HDU 4786（最小生成树kruskal+路径压缩）

Fibonacci Tree

Time Limit: 4000/2000 MS (Java/Others)    Memory Limit: 32768/32768 K (Java/Others)
Total Submission(s): 5448    Accepted Submission(s): 1699

Problem Description

　　Coach Pang is interested in Fibonacci numbers while Uncle Yang wants him to do some research on Spanning Tree. So Coach Pang decides to solve the following problem:
　　Consider a bidirectional graph G with N vertices and M edges. All edges are painted into either white or black.

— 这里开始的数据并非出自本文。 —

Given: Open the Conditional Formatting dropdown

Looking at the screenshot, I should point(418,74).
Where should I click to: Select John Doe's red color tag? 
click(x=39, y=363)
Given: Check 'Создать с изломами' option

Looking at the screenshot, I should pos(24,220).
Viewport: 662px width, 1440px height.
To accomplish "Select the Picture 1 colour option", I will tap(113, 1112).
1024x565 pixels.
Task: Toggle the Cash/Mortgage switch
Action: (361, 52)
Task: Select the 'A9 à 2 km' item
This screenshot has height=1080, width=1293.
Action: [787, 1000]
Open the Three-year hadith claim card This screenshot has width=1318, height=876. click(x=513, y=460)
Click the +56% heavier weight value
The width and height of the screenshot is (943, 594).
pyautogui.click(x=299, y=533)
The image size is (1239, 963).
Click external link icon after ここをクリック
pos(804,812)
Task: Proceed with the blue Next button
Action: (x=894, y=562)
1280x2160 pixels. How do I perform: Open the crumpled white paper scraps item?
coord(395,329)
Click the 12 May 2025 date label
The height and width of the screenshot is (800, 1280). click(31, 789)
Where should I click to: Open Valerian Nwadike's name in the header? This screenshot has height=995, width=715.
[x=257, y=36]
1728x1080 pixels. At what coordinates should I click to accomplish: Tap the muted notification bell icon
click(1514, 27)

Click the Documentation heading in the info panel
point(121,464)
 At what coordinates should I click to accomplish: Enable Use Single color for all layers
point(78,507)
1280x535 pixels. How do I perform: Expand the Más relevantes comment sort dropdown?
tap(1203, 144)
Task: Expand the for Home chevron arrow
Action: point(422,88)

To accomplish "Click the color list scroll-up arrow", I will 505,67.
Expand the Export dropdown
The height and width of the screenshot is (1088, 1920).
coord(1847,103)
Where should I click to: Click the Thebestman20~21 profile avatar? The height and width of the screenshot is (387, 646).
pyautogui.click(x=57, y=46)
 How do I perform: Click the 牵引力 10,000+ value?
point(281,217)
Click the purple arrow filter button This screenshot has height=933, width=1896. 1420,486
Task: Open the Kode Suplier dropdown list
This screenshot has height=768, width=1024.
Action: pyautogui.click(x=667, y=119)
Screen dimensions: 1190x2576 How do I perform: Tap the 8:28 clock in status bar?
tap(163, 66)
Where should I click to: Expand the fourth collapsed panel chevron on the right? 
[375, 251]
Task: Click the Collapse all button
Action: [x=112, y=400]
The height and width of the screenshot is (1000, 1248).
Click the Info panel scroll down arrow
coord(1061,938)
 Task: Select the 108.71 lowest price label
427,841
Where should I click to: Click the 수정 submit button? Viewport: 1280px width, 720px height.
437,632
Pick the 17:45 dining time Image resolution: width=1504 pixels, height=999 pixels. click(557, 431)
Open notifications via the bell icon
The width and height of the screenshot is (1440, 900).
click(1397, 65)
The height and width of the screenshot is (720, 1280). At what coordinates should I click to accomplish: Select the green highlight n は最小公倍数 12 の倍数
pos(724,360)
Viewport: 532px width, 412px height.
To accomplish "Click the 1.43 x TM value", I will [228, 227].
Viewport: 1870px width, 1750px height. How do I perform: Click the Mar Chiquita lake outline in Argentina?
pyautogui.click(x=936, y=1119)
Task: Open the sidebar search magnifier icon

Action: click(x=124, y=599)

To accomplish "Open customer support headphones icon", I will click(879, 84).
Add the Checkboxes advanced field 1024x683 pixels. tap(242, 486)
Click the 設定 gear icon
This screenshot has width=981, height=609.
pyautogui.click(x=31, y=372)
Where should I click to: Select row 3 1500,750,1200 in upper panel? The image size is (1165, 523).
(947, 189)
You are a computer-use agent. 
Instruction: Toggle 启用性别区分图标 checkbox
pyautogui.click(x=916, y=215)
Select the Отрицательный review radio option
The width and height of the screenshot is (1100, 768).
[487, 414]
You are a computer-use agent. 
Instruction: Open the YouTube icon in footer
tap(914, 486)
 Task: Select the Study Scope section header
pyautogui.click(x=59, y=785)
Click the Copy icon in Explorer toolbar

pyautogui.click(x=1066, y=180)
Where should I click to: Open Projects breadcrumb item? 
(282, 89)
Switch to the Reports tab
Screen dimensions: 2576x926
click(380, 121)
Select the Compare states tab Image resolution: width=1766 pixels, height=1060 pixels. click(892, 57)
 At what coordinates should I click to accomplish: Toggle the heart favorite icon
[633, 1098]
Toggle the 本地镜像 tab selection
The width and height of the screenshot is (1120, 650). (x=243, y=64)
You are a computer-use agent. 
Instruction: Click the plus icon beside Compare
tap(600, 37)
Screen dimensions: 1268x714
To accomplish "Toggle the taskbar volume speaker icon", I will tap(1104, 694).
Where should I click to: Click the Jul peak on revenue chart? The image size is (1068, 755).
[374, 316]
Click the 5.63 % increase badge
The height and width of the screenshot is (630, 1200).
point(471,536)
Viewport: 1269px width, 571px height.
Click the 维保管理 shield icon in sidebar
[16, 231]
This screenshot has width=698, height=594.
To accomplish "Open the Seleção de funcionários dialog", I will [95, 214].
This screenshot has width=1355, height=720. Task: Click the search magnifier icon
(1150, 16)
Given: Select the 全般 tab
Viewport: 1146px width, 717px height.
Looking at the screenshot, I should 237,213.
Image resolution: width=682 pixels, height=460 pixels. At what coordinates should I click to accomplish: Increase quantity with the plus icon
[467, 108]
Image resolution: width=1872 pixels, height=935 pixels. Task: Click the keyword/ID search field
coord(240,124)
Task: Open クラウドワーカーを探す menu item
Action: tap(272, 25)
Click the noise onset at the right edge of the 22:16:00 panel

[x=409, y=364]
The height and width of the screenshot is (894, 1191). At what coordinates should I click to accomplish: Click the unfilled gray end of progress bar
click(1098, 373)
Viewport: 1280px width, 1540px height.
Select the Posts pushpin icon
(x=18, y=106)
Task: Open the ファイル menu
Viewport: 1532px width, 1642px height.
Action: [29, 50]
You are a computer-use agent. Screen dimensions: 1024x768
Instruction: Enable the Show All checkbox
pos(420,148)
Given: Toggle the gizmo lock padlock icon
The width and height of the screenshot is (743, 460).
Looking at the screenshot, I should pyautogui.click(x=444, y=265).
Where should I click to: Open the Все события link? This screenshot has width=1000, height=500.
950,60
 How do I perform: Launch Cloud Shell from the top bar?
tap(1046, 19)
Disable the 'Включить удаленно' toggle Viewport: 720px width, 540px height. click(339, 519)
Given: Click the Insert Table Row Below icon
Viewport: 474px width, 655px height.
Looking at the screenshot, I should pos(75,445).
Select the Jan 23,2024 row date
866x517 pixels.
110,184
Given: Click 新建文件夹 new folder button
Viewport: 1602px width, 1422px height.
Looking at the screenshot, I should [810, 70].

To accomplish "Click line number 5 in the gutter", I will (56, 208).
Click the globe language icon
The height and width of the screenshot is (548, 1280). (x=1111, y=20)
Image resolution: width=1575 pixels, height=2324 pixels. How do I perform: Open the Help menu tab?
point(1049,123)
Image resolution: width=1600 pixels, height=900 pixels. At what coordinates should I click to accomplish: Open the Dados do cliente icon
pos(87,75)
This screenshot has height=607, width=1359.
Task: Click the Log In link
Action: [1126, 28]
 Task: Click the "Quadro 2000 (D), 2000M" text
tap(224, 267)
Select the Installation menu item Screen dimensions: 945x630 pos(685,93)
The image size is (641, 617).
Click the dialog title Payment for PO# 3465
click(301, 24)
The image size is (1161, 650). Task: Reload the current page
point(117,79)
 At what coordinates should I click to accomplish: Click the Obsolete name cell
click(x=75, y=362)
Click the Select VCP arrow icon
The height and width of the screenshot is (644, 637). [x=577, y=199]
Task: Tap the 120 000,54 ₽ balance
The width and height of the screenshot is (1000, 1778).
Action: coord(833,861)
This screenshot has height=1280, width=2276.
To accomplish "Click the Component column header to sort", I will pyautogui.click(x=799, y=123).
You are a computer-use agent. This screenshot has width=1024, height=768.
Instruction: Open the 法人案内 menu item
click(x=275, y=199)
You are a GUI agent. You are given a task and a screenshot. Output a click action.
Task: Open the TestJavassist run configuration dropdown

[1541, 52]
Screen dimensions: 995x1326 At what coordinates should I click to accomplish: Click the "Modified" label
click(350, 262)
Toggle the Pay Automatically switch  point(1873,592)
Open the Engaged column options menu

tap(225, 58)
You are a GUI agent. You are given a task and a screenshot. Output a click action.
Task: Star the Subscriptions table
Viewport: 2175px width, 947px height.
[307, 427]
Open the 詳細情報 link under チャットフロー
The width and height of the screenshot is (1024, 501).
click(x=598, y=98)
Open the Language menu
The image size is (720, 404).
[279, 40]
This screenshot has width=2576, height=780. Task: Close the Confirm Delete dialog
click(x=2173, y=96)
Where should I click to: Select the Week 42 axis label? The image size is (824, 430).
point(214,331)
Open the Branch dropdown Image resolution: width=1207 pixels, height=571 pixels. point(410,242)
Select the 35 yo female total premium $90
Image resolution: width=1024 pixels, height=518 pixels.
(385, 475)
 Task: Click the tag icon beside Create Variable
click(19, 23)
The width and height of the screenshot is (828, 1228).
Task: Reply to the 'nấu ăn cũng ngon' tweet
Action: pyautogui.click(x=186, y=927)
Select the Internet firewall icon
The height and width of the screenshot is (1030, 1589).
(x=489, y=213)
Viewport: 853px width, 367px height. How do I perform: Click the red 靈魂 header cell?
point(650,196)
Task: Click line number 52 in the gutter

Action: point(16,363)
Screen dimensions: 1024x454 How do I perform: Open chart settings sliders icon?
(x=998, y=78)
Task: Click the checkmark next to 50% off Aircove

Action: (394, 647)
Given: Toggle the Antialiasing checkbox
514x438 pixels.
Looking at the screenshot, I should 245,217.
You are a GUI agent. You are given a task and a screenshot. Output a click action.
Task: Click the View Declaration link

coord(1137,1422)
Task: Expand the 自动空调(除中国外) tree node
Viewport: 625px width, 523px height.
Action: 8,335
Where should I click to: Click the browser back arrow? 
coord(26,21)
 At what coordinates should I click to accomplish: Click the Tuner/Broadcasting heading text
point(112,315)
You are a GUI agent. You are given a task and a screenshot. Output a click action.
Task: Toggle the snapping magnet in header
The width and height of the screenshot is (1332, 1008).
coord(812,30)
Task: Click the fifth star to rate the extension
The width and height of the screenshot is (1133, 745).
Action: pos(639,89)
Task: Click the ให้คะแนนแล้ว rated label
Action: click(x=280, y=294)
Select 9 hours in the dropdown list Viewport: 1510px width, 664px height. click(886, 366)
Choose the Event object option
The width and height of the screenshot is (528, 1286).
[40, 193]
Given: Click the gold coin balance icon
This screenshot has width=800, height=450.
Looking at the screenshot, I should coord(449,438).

Can we find a Spanning Tree with some positive Fibonacci number of white edges?
(Fibonacci number is defined as 1, 2, 3, 5, 8, ... )

 

Input

　　The first line of the input contains an integer T, the number of test cases.
　　For each test case, the first line contains two integers N(1 <= N <= 10⁵) and M(0 <= M <= 10⁵).
　　Then M lines follow, each contains three integers u, v (1 <= u,v <= N, u<> v) and c (0 <= c <= 1), indicating an edge between u and v with a color c (1 for white and 0 for black).

 

Output

　　For each test case, output a line “Case #x: s”. x is the case number and s is either “Yes” or “No” (without quotes) representing the answer to the problem.

 

Sample Input

2
4 4
1 2 1
2 3 1
3 4 1
1 4 0
5 6
1 2 1
1 3 1
1 4 1
1 5 1
3 5 1
4 2 1

 

Sample Output

Case #1: Yes
Case #2: No

注意点:1.重复定义同一个数据竟然会让数据初始化:比如在自己写的函数中用了下面的m,n需要在程序的开头就定义否则自己写的函数里定义一次，又在main函数中定义一次就会出错

2：路径压缩（这题不用会TLE）

2.1:朴素的findx写法是

int finx(int  x)

{

int t=x;

while(r!=bin[r])

{

r=bin[r];

}

return  r;

}

2.2 路径压缩写法是:

int findx(int x)

return x==bin[x]?x:bin[x]=find(bin[x]);

路径压缩后所有的子节点都连向一个父节点

状态压缩后省了1300ms

#include <stdio.h>
#include<algorithm>
#include<string.h>
using namespace std;
int n,m;
int flag;
int z[100017];
void fb()
{
	z[1]=1,z[2]=2;
	for(int i=3;;i++)
	{
		z[i]=z[i-1]+z[i-2];
		if(z[i]>100017)
		break;
	}
}
int judge(int max,int min)
{
	int flag=0;
	for(int i=1;z[i]<=max;i++)
	{
		if(z[i]>=min&&z[i]<=max)
		{
			flag=1;
			break;
		}
	}
	return  flag;
}
int bin[100017];
struct node{
	int u,v,c;
}a[100017];
int findx(int x)
{
    return x==bin[x]?x:bin[x]=findx(bin[x]);
}
int findx(int x)
{
	return bin[x]==x?x:bin[x]=findx(bin[x]);
}
int merge(int target)
{
	int k=0,i;
	for(i=1;i<=n;i++)
	{
		bin[i]=i;
	}
	for(i=0;i<m;i++)
	{
		if(a[i].c!=target)
		{
			int fx=findx(a[i].u);
			int fy=findx(a[i].v);
			if(fx!=fy)
			{
				bin[fx]=fy;
				k++;	
			}
		}
	}
	return k;
}
int main(int argc, char *argv[])
{
	int q,t;
	fb();
	scanf("%d",&t);
	for(q=1;q<=t;q++)
	{
		int i;
		scanf("%d %d",&n,&m);
		for(i=0;i<m;i++)
		{
			scanf("%d %d %d",&a[i].u,&a[i].v,&a[i].c);
		}
		int test=merge(2);
		if(test!=n-1)
		printf("Case #%d: No\n",q);
		else
		{
			int max=merge(0);
			int min=n-merge(1)-1;
			int flag2=judge(max,min);
			if(flag2)
			printf("Case #%d: Yes\n",q);
			else
			printf("Case #%d: No\n",q);
		}
	}
	return 0;
}